When speaking of her parents, she knew the lack, the gap her parents' deaths had opened between her and her peers. Whenever Yosuke complained of his parents' interference, Naoto wanted to cut him off, remind him of what exactly he still had, what he must lose someday. But she didn't, because taking his parents for granted was a luxury, and who was she to open Yosuke's eyes to that? Souji, who saw so little of his parents, might have an inkling of what she felt. But he still had the assurance that they were alive, that he could call them if he ever needed to hear their voices. Kanji, having lost his father, could come closest to what she felt, but he had vivid memories of the day his father died and ragged pain he would never let heal. What would he think if he knew how little she remembered her parents?

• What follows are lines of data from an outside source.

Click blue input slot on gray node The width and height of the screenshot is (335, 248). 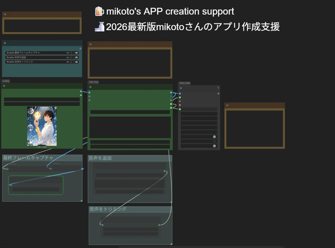click(x=180, y=93)
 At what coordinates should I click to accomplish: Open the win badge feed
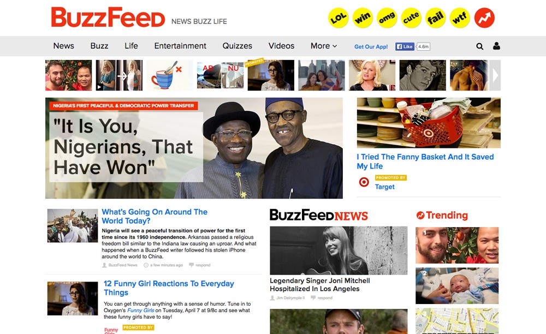[x=363, y=18]
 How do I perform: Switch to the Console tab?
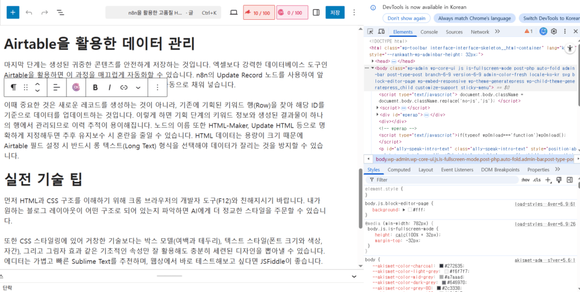coord(429,32)

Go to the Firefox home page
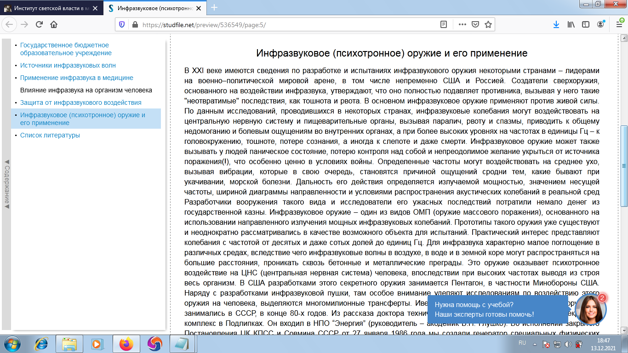[54, 25]
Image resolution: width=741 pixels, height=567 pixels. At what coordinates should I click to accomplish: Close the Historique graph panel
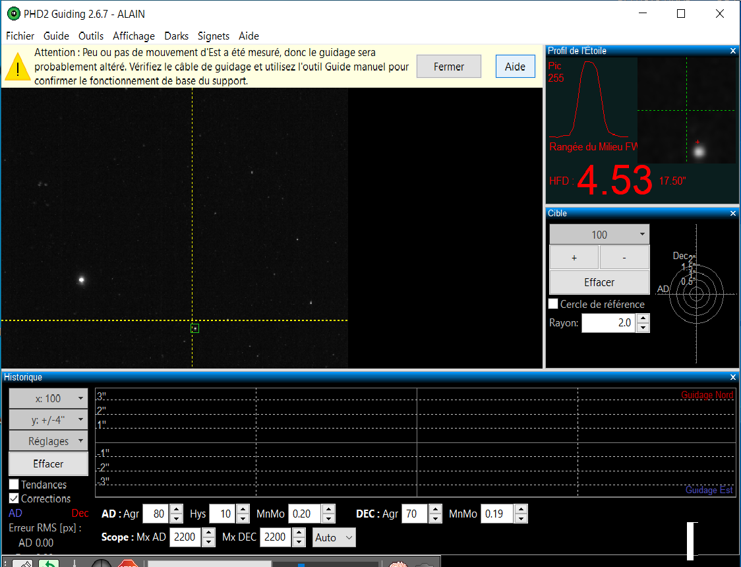coord(733,377)
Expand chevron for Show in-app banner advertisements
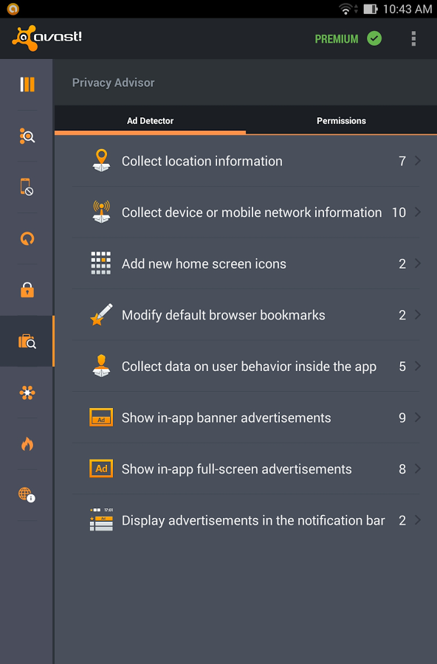Image resolution: width=437 pixels, height=664 pixels. click(x=418, y=418)
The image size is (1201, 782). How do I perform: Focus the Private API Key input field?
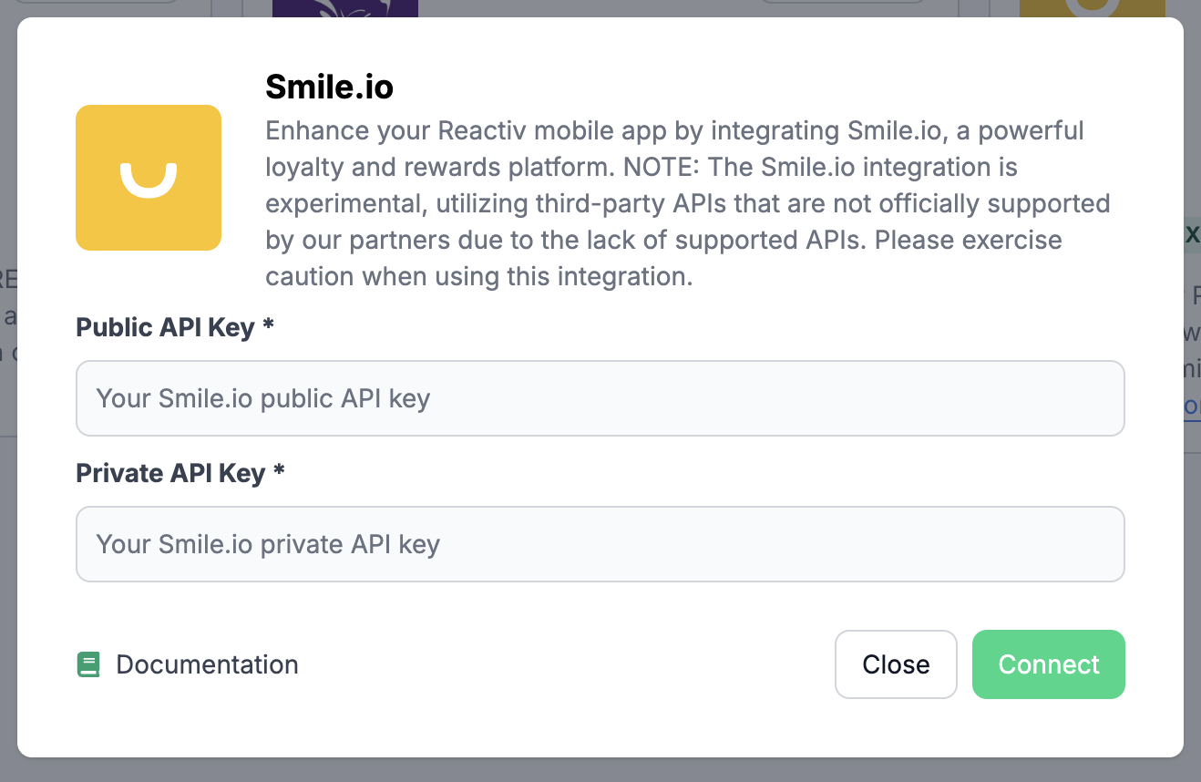[600, 544]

How, in the car, with their bodies inches from her, she hadn't thought of them.
On the hill, in front of someone, she'd slumped to her side, she could vaguely remember it now. It wasn't like fainting or falling asleep, just giving up. Except that she hadn't given up, because this was only for a moment.
She opened her eyes, Inaba and the surrounding mountains blue and hazy from distance. His fingertips were on her face, light and uncertain, following the line of her eye down her cheekbone, like tear trails. She blinked. His fingers paused as her eyes opened, but she didn't look up at him. She closed her eyes, and he stroked her face again, fingers sliding to the edge of her lips. She looked ridiculous, and she couldn't make herself move. There was no point in crying, no point in pulling away from him. She felt his right leg shift against her hip, wondered if he was uncomfortable. She wasn't comfortable, his leg digging into her cheek, her fingers too tight on his knee. It was only for a moment anyway. She'd never do it again.
She waited for the tears to stop.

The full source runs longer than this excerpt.